RECORDS TO USE:
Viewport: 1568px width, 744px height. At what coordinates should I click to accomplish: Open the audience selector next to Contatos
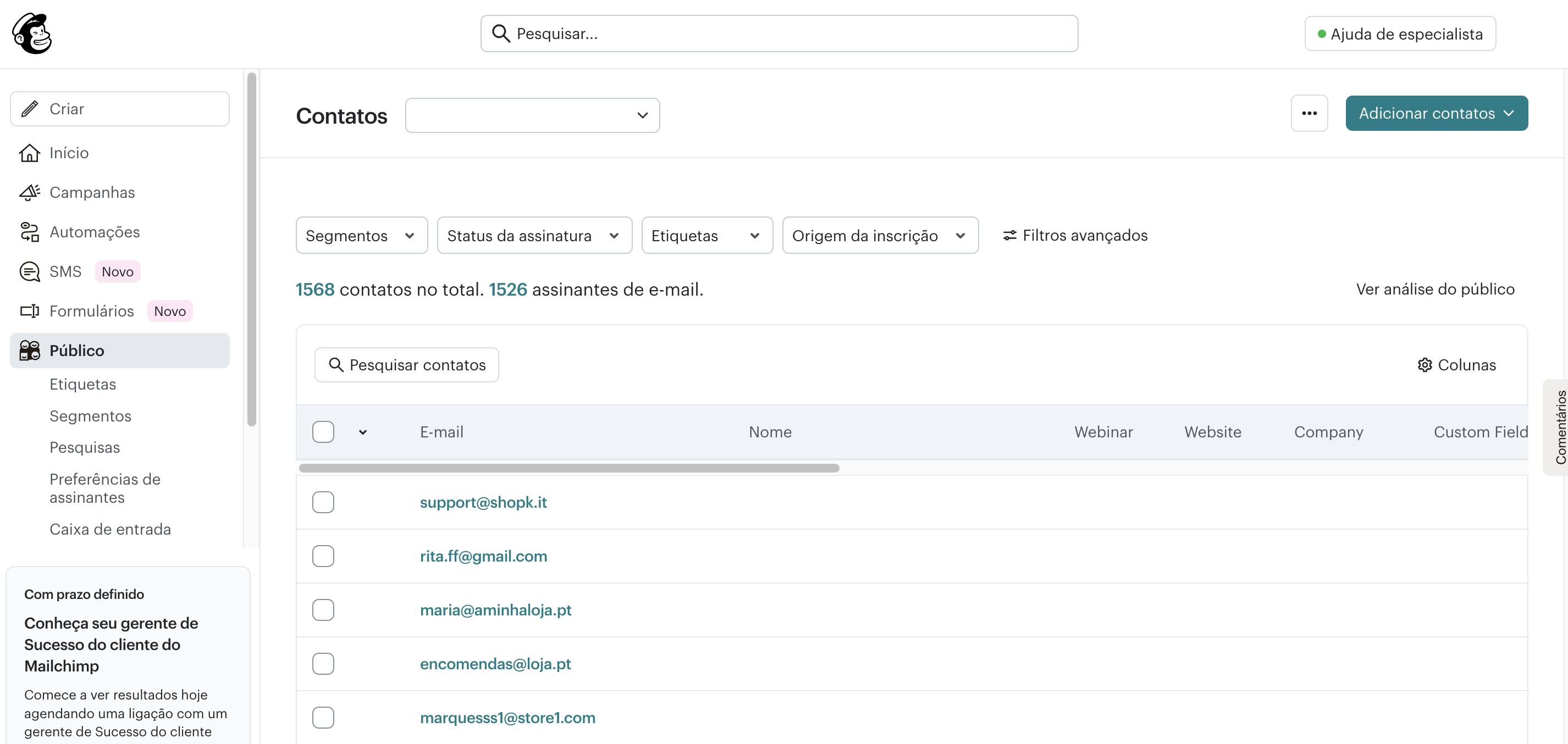click(532, 115)
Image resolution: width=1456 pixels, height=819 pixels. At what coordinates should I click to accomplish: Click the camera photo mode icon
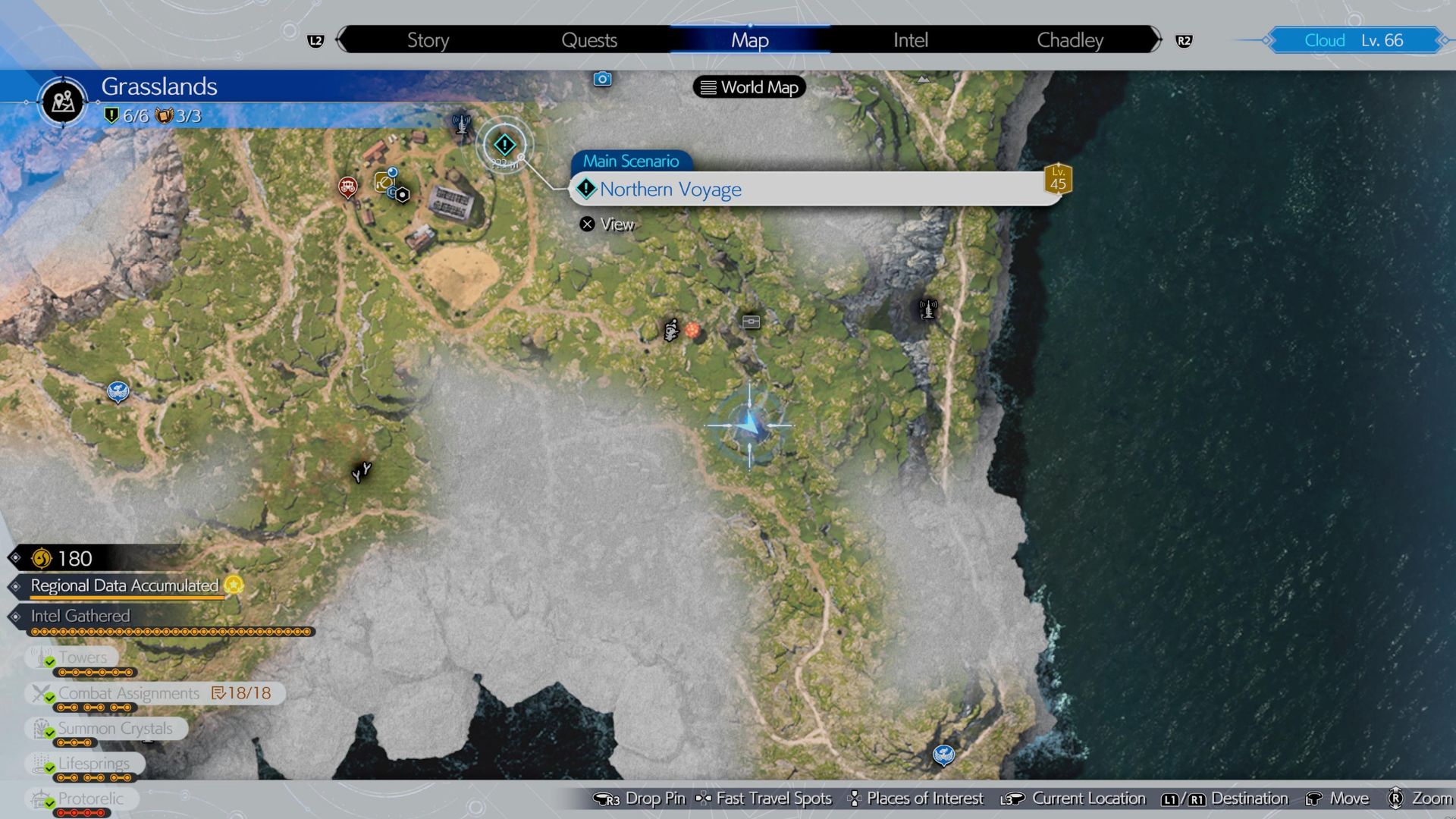pyautogui.click(x=602, y=79)
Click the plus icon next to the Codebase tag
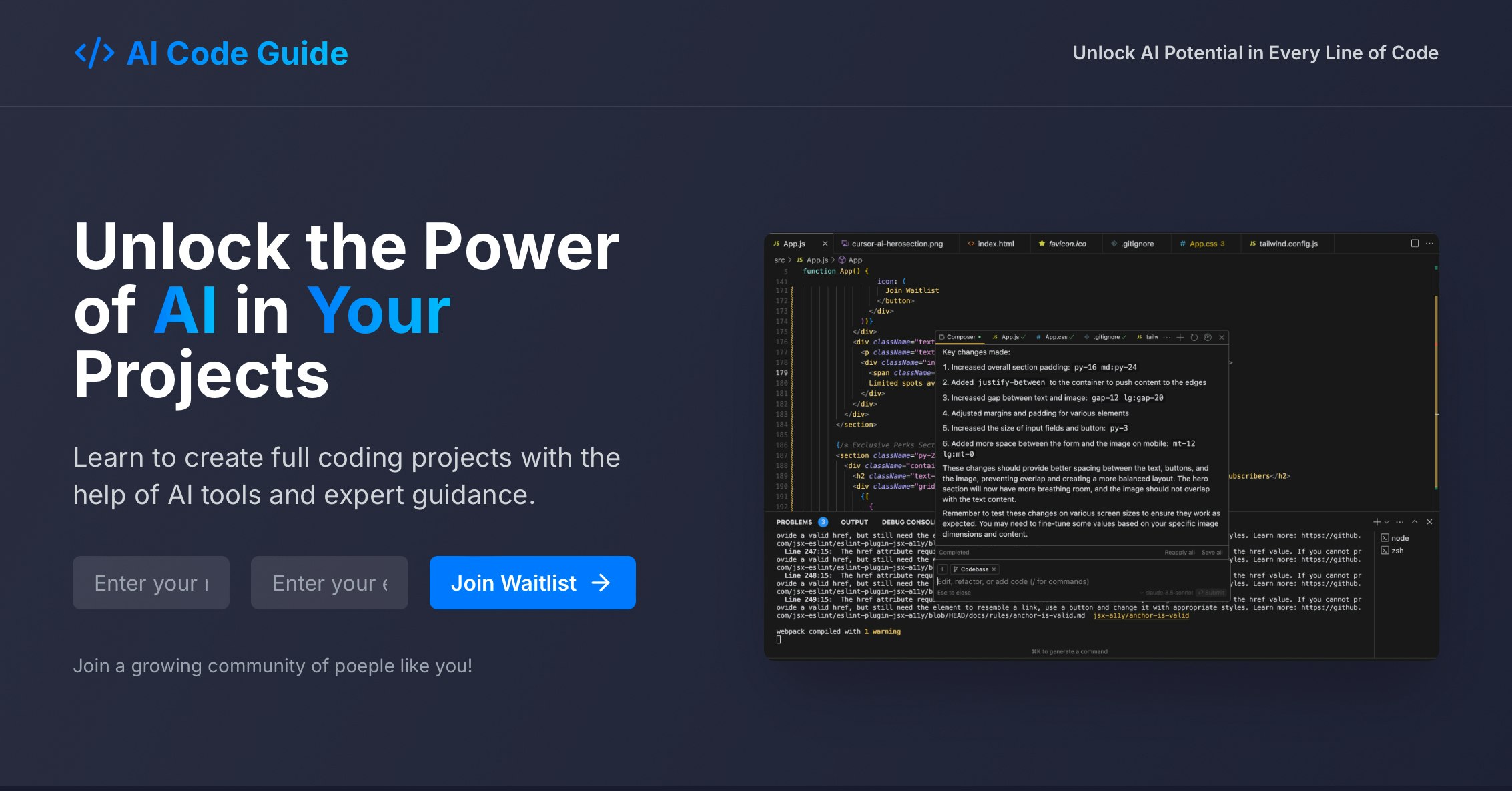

WHAT YOU WILL DO: Leaving every image behind, repeat the data in full and exactly.

ANSWER TO THIS PROBLEM:
Viewport: 1568px width, 744px height. At what coordinates should I click to accomplish: Open the audience selector next to Contatos
click(532, 115)
Image resolution: width=1456 pixels, height=819 pixels. At what coordinates should I click to accomplish: Click the camera photo mode icon
pyautogui.click(x=602, y=79)
Click the plus icon next to the Codebase tag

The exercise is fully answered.